> _ASSIGNMENT_
Without the pictures, retype exactly the lines from the top of the entries below through the line that contains "Viewport: 378px width, 188px height.".

§

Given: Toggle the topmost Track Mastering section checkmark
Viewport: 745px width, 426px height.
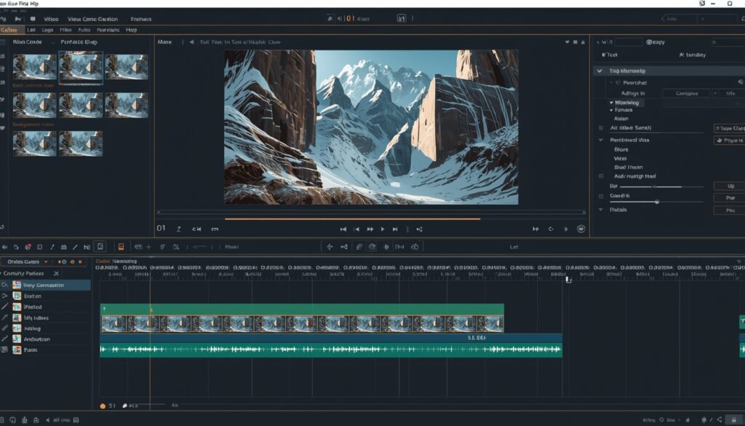Looking at the screenshot, I should click(599, 69).
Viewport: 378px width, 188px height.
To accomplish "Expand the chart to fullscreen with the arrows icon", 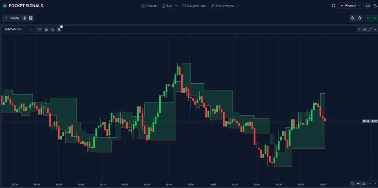I will (x=369, y=29).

§

> _TASK ANSWER_
Given: Toggle the topmost Track Mastering section checkmark
Viewport: 745px width, 426px height.
Looking at the screenshot, I should click(599, 69).
Viewport: 378px width, 188px height.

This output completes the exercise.